Complete step by step answer:
$A = \left[ {\begin{array}{*{20}{c}}
  1&4&4 \\
  4&1&4 \\
  4&4&1
\end{array}} \right]$
Now we have to find out the value of ${A^2} - 6A = $
So, first find out the value of ${A^2}$
So use the concept of matrix multiplication so we have,
$ \Rightarrow {A^2} = \left[ {\begin{array}{*{20}{c}}
  1&4&4 \\
  4&1&4 \\
  4&4&1
\end{array}} \right]\left[ {\begin{array}{*{20}{c}}
  1&4&4 \\
  4&1&4 \\
  4&4&1
\end{array}} \right]$
Now multiply the matrices we have,
$ \Rightarrow {A^2} = \left[ {\begin{array}{*{20}{c}}
  {1 \times 1 + 4 \times 4 + 4 \times 4}&{1 \times 4 + 4 \times 1 + 4 \times 4}&{1 \times 4 + 4 \times 4 + 4 \times 1} \\
  {4 \times 1 + 1 \times 4 + 4 \times 4}&{4 \times 4 + 1 \times 1 + 4 \times 4}&{4 \times 4 + 1 \times 4 + 4 \times 1} \\
  {4 \times 1 + 4 \times 4 + 1 \times 4}&{4 \times 4 + 4 \times 1 + 1 \times 4}&{4 \times 4 + 4 \times 4 + 1 \times 1}
\end{array}} \right]$
Now simplify it we have,
$ \Rightarrow {A^2} = \left[ {\begin{array}{*{20}{c}}
  {33}&{24}&{24} \\
  {24}&{33}&{24} \\
  {24}&{24}&{33}
\end{array}} \right]$................ (1)
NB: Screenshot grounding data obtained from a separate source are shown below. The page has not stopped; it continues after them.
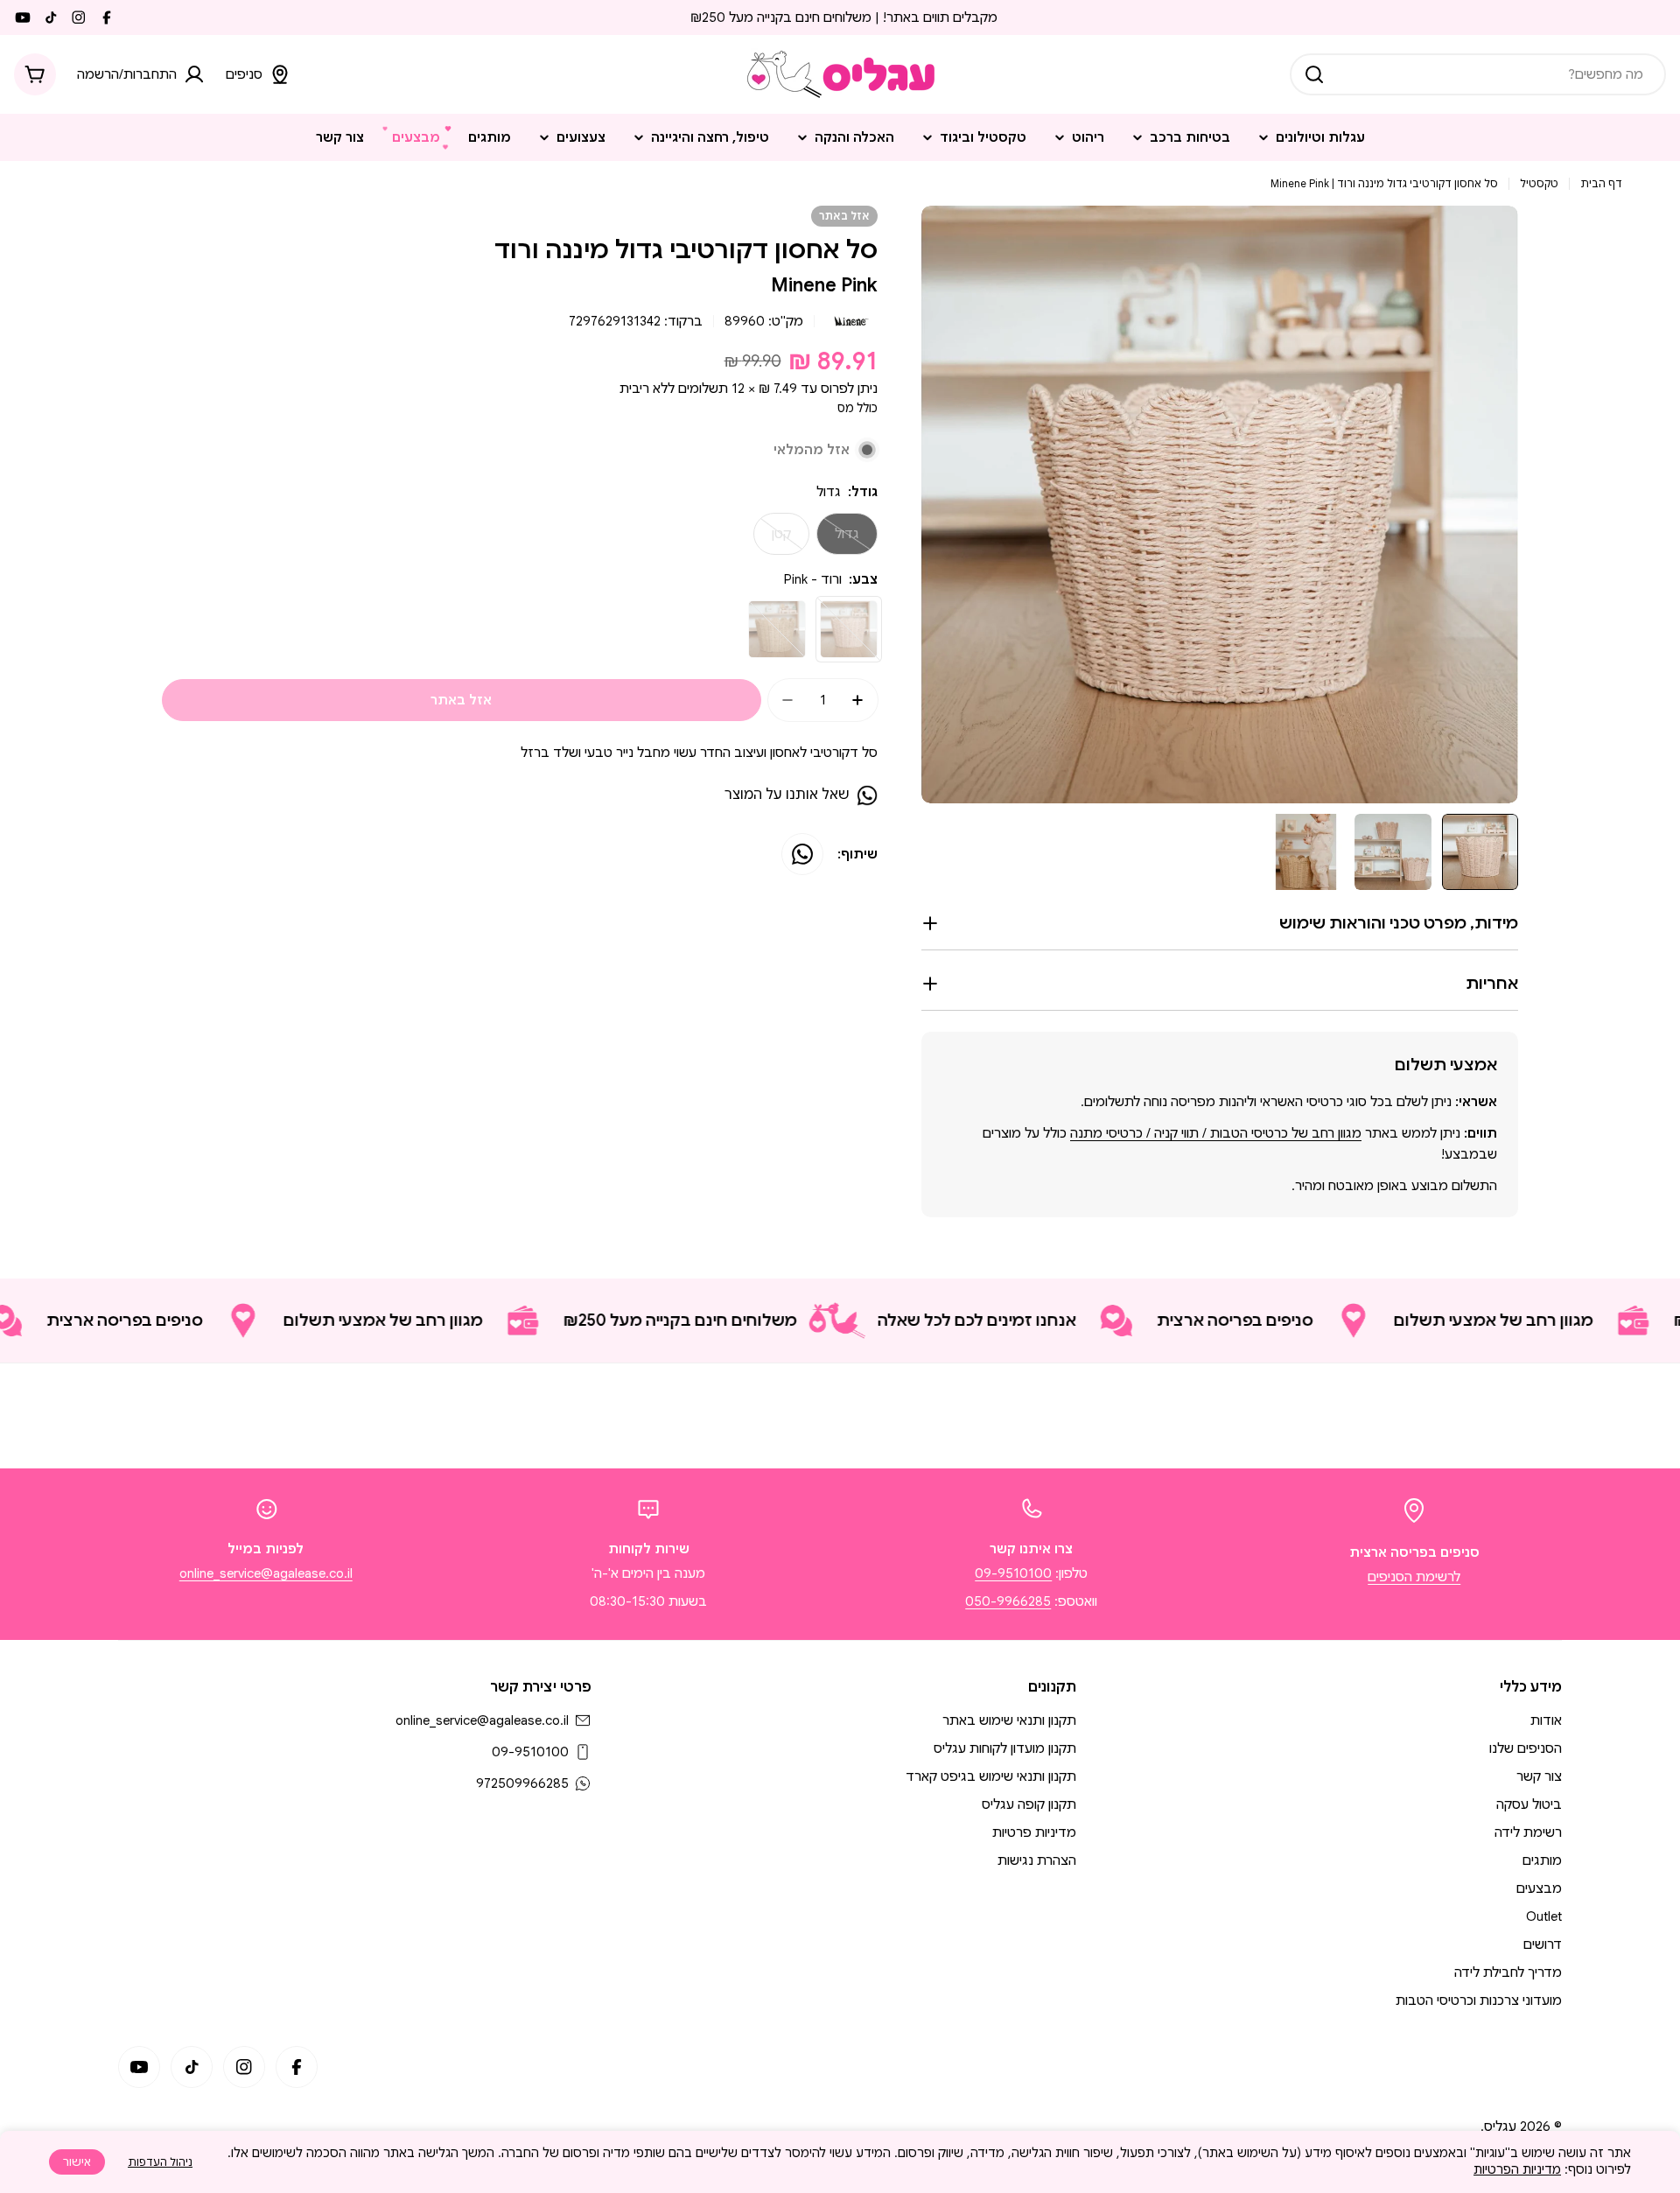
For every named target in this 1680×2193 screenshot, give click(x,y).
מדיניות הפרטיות (1517, 2169)
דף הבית (1601, 183)
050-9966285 (1008, 1601)
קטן (772, 540)
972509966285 (522, 1783)
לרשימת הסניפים (1414, 1577)
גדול (837, 540)
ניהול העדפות (160, 2161)
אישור (77, 2161)
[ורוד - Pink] (849, 629)
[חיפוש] (1314, 74)
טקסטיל (1539, 183)
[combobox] (1478, 74)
Now calculate the value of 6A, so we have,
$ \Rightarrow 6A = 6\left[ {\begin{array}{*{20}{c}}
  1&4&4 \\
  4&1&4 \\
  4&4&1
\end{array}} \right]$
Now when 6 multiplied inside the matrix it should be multiplied in all of the elements so we have,
\[ \Rightarrow 6A = \left[ {\begin{array}{*{20}{c}}
  6&{24}&{24} \\
  {24}&6&{24} \\
  {24}&{24}&6
\end{array}} \right]\].................. (2)
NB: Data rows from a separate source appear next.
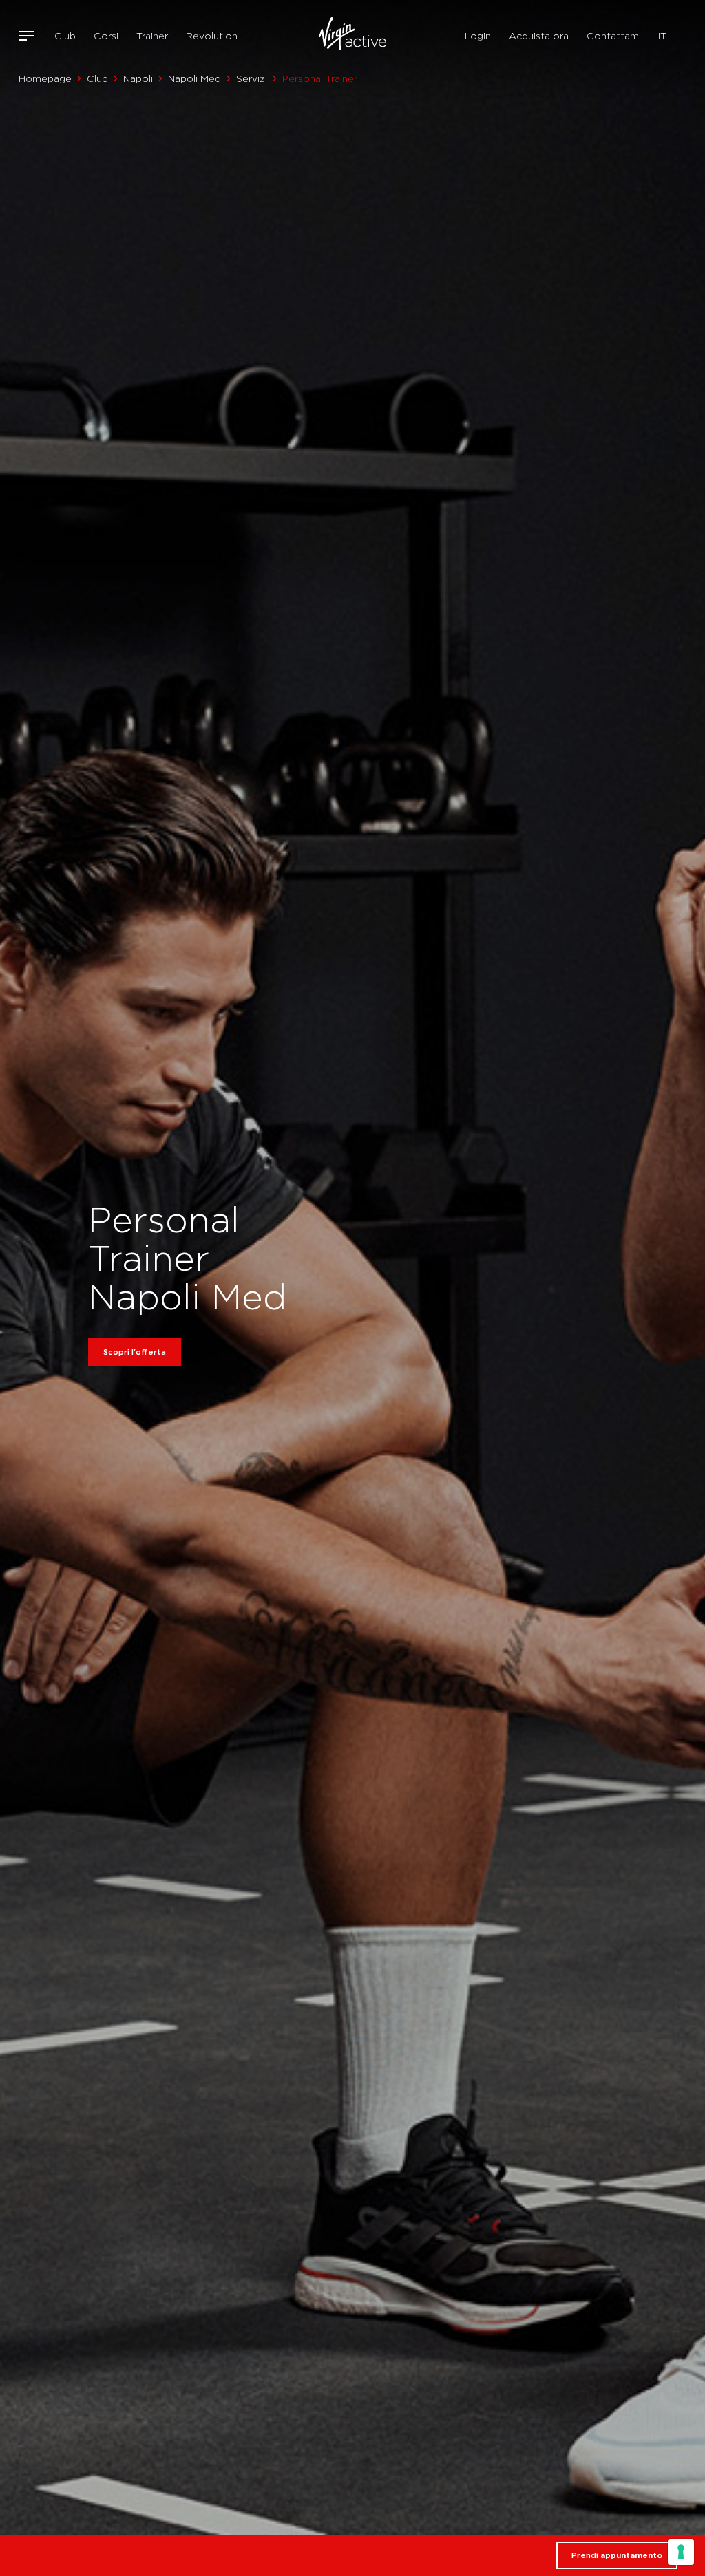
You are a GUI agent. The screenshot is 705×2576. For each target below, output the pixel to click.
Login (478, 35)
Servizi (251, 78)
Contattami (614, 35)
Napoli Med (194, 78)
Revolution (212, 35)
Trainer (152, 35)
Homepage (45, 78)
Now subtract (2) from (1) we have,
$ \Rightarrow {A^2} - 6A = \left[ {\begin{array}{*{20}{c}}
  {33}&{24}&{24} \\
  {24}&{33}&{24} \\
  {24}&{24}&{33}
\end{array}} \right] - \left[ {\begin{array}{*{20}{c}}
  6&{24}&{24} \\
  {24}&6&{24} \\
  {24}&{24}&6
\end{array}} \right]$
$ \Rightarrow {A^2} - 6A = \left[ {\begin{array}{*{20}{c}}
  {33 - 6}&{24 - 24}&{24 - 24} \\
  {24 - 24}&{33 - 6}&{24 - 24} \\
  {24 - 24}&{24 - 24}&{33 - 6}
\end{array}} \right]$
$ \Rightarrow {A^2} - 6A = \left[ {\begin{array}{*{20}{c}}
  {27}&0&0 \\
  0&{27}&0 \\
  0&0&{27}
\end{array}} \right]$
Now take 27 common from the matrix we have,
$ \Rightarrow {A^2} - 6A = 27\left[ {\begin{array}{*{20}{c}}
  1&0&0 \\
  0&1&0 \\
  0&0&1
\end{array}} \right]$
Now as we know that $\left[ {\begin{array}{*{20}{c}}
  1&0&0 \\
  0&1&0 \\
  0&0&1
\end{array}} \right]$ is known as identity matrix which is denoted by ${I_3}$, where subscript 3 denotes $\left( {3 \times 3} \right)$ matrix so we have,
$ \Rightarrow {A^2} - 6A = 27{I_3}$
So this is the required answer.

So, the correct answer is “Option A”.

Note: Whenever we face such types of questions the key concept we have to remember is that always recall how to multiply, add and subtract the matrices which is all stated above, and also recall what is identity matrix, so first multiply the matrix with itself as above, the multiply the given matrix with digit 6 as above, then subtract them we will get the required answer.